Geojit Financial Services+BNP PARIBAS Does the story gets RE-RATED?

I have been following this company for some time. I have been in and out at various levels. Let me just point out some things

It’s true that bnp paribas holds 32% stake in the company, but the French banking giant is not involved in running the company. Earlier the company was called Geojit BNP Paribas and the bank wanted to take majority stake in the company which the management thwarted and finally they went on to acquire sharekhan and BNP Paribas nominees resigned from the board and the JV was dissolved and the company was renamed Geojit Financial services. However, the bank is still holding on to the shares.

The company has 792 crores and cash equivalents as on Q2’21, but it includes a bit of customer balances as well. As per the Q2 concall the cash position equivalent was around 500 from which a dividend of 1.5 rupees were paid. But the company came out with a q3 eps of around Rs 1.16. So the cash position should be around 500 crores which works out to be around Rs.21 per share.

There may be some calculation issue with

the receivable days, there is no way a traditional brokerage can have such a long receivable period. I saw this data in screener and got confused. Will try to find out why

It’s true that customer additions has not been as good as the discount brokers. But I don’t think the company will find it difficult to switch to the discount broker concept, if the existence of traditional brokerage business is threatened as it boasts about being the first to launch internet and mobile trading in India. And has also an arm called geojit technologies eventhough not a major contributor to revenue. But the management has time and again reiterated that they have no plan to go the discount broker way.

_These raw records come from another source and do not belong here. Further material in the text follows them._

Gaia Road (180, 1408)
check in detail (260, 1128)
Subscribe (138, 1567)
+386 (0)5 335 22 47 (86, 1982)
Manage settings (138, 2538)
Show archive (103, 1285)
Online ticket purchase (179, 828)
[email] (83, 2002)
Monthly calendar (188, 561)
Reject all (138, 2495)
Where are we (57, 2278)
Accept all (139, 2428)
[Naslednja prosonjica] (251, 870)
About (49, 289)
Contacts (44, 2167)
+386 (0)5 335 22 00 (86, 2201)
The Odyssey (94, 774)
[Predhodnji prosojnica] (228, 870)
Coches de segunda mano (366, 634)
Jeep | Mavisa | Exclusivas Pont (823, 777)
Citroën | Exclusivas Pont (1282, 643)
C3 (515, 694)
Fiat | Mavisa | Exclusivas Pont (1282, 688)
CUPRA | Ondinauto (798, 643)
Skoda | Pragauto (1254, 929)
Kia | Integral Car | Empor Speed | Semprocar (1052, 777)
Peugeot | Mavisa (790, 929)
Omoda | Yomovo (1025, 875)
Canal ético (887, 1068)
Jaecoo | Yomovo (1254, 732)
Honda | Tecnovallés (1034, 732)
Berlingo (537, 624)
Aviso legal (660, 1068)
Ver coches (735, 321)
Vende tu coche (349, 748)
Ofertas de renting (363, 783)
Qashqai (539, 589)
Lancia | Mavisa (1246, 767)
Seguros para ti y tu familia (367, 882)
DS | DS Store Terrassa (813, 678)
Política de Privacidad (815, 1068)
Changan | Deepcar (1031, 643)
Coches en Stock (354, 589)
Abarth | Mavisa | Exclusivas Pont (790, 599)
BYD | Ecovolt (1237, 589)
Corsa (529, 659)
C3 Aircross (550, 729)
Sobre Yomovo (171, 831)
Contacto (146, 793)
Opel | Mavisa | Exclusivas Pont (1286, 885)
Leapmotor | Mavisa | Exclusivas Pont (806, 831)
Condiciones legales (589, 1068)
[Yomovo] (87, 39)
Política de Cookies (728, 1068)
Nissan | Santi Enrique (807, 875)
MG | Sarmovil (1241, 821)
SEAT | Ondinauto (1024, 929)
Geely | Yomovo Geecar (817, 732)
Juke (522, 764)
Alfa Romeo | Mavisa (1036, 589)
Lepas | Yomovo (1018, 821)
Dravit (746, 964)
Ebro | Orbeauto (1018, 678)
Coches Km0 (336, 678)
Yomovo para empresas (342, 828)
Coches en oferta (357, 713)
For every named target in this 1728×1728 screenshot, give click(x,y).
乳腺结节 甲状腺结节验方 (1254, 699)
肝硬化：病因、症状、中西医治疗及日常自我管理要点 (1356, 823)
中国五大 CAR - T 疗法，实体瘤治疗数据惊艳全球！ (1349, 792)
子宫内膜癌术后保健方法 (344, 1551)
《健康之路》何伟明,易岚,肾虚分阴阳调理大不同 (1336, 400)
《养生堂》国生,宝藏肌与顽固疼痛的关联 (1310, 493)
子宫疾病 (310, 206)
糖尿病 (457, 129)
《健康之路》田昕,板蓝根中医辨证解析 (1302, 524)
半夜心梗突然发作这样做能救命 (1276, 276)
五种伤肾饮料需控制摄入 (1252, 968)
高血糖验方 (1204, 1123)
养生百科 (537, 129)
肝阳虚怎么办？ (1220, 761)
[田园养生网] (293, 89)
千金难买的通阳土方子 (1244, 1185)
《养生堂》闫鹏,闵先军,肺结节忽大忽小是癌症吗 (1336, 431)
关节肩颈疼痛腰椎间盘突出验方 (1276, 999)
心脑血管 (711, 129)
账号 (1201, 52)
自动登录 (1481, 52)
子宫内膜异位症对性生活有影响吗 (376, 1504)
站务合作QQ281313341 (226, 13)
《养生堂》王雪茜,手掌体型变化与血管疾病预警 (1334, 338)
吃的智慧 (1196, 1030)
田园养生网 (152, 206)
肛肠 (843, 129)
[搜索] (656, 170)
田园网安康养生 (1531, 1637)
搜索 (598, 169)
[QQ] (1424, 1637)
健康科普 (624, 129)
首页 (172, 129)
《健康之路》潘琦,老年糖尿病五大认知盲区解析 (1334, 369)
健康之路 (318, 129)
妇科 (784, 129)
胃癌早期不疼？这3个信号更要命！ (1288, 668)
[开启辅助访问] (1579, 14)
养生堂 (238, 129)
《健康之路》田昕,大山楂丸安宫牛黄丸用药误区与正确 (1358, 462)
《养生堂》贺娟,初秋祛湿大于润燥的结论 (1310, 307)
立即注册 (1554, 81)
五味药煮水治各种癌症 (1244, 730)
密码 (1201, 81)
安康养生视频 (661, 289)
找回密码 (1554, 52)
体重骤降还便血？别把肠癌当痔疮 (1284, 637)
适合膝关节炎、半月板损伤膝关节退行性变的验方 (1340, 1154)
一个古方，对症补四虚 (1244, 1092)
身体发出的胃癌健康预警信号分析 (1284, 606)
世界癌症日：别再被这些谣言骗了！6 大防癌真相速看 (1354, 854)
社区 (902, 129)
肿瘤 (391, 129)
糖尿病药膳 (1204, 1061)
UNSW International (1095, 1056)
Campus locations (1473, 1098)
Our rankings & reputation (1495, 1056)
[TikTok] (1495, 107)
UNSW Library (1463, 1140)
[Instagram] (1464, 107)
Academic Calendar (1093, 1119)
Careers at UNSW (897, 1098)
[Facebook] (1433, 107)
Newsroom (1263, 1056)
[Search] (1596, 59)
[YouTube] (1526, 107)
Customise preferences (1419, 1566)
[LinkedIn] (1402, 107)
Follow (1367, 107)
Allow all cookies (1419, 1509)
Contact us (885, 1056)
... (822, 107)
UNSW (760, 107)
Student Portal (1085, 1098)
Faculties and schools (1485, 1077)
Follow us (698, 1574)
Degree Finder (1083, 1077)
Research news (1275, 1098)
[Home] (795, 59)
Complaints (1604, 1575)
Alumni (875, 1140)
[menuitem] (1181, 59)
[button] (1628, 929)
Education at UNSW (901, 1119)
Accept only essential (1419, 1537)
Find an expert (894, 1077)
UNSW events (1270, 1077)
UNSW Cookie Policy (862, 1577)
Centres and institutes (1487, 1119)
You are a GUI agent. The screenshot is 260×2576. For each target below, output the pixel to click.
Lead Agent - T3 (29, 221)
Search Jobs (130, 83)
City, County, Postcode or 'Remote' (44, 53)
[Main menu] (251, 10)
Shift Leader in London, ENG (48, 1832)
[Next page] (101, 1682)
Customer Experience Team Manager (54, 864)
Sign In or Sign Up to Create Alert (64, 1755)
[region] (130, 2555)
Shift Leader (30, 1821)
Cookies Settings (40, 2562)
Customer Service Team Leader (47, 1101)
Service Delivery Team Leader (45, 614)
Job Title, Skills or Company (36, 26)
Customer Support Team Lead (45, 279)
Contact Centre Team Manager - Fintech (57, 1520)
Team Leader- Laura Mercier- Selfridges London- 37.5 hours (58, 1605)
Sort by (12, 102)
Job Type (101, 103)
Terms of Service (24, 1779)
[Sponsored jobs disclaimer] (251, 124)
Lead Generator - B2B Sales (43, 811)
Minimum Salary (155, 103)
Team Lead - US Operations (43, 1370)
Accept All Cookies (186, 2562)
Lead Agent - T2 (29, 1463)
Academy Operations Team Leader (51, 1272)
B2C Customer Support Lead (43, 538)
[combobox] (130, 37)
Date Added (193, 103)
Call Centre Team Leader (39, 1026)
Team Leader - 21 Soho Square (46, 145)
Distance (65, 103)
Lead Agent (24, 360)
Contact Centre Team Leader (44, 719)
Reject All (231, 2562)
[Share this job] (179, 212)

The contribution from middle list JVs are pretty low. But the company has a good old clientele from the middle east.

The company over the past few years have been trying to diversify from a traditional brokerage to a financial services player by concentrating more on their distribution business. The company was to a certain extend successful in improving their mutual fund and insurance distribution business which are currently about 14% of their revenue as on Q3 end. Due to the pandemic the distribution business was negatively affected. The idea was to cross sell other financial products and increase the wallet share.( mutual funds, gold etf, insurance, gold bonds etc). Fact that 74% of their revenue is from equity and equity related products shows that the company’s earnings are cyclical. Past demonetisation when market interests went down drastically, there were reports about increasing retail participation in equity related instruments and financialisation of Savings. And there was a bull run in all the brokers, but things went back to how it was before demonetisation.
However, there was large scale retail participation in equity during lockdown period, but the major beneficiaries were the discount brokers. From what I have seen it was zerodha which grabbed the bulk of these new customers. And geojit also accepted that they had some glitches in online account opening in initial periods of lockdown. If you scrutinize the new clientele added it is more or less in line with the precovid periods. Geojit mostly gets customers through their existing clients, so I expect them to be more sticky.

Geojit is trying to improve its customer experience, they have launched a few PMS funds, some smart folios and recently announced a tie up with lotus dew to launch an AI based portfolio . The company has also enabled global investments. No idea how much of this will be converted into earnings.

There was a mention of company starting loan intermediation services, however due to the pandemic it didn’t take off well. I have no idea how the company plans to execute the idea. But the idea looks good. As per the management there will be a very small contribution from this services in the current year.

All said, the company is still cyclical due to its very high dependence on equity and equity related income.

Dividend yield is currently close to 5 % which is close to risk free interest rate, this may go down if earnings are affected.
Being a company which has negligible working capital requirements why is the company holding close to 500 crores of cash. Are they looking for acquisitions?

Discl: invested as a cyclical bet. May exit at any point of time.